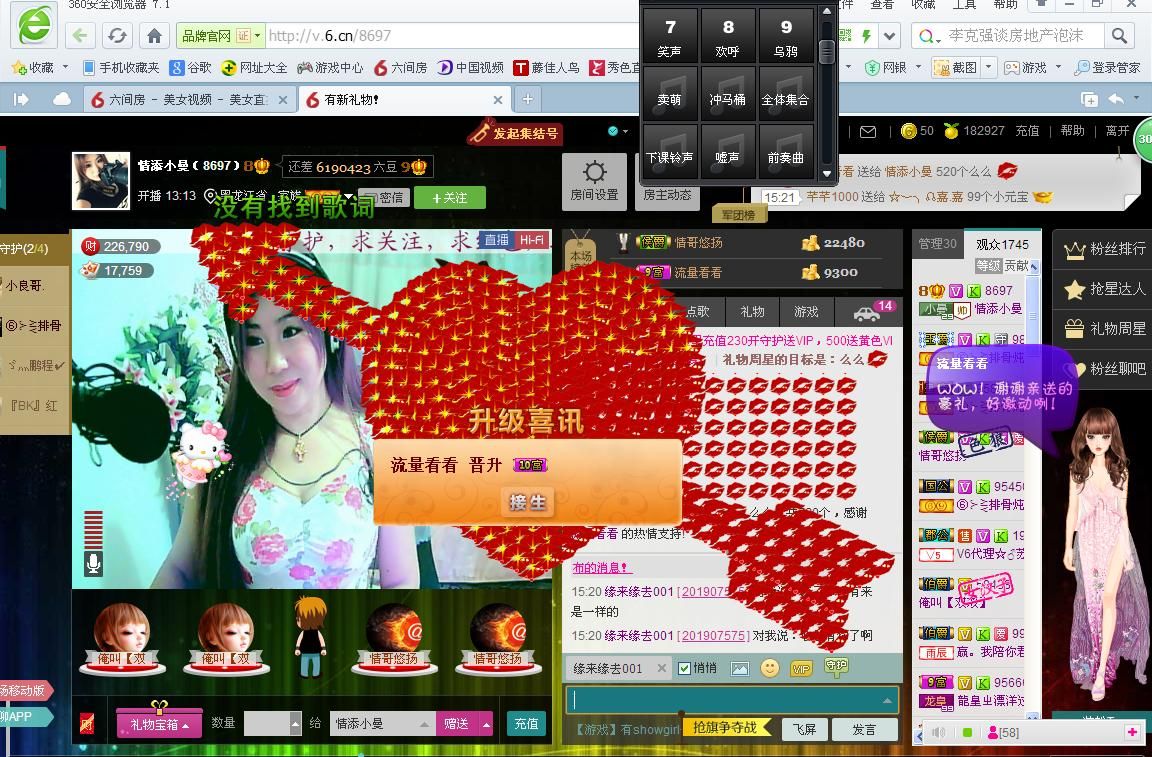Screen dimensions: 1152x757
Task: Play the 笑声 sound effect pad
Action: click(669, 37)
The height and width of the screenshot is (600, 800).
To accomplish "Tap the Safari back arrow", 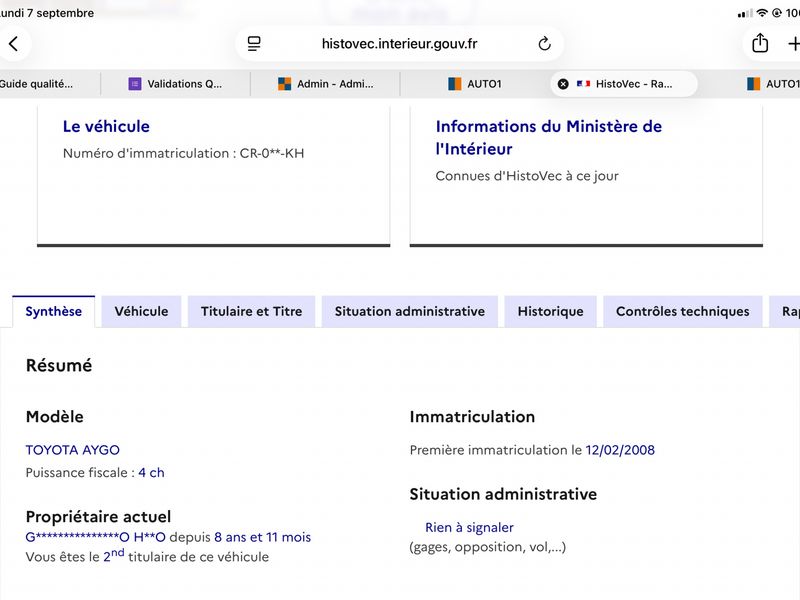I will 14,44.
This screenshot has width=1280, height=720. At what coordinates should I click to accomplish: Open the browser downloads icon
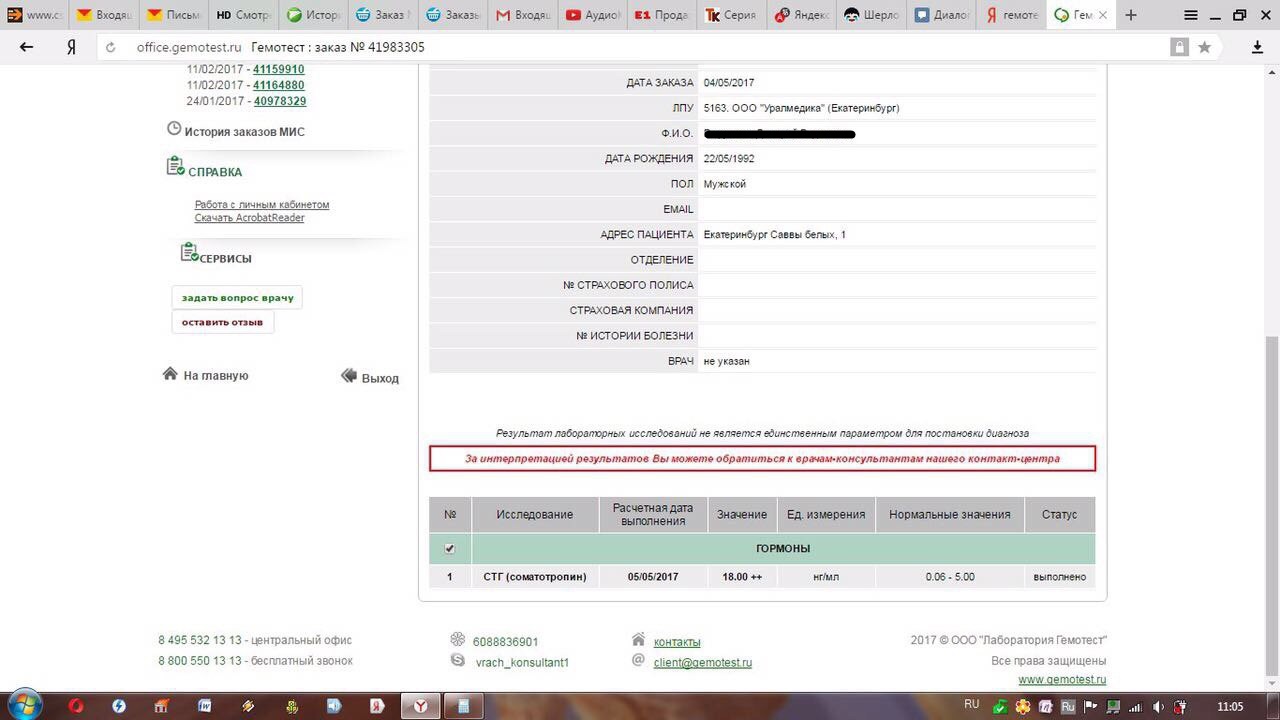click(1258, 47)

+ + + +

# [The task]
What is wanted is an exact copy of the lines from the line with "This screenshot has" through the end of the records, both ends included, pictures excluded.

# [Task solution]
This screenshot has width=1280, height=720. At what coordinates should I click to accomplish: Open the browser downloads icon
click(1258, 47)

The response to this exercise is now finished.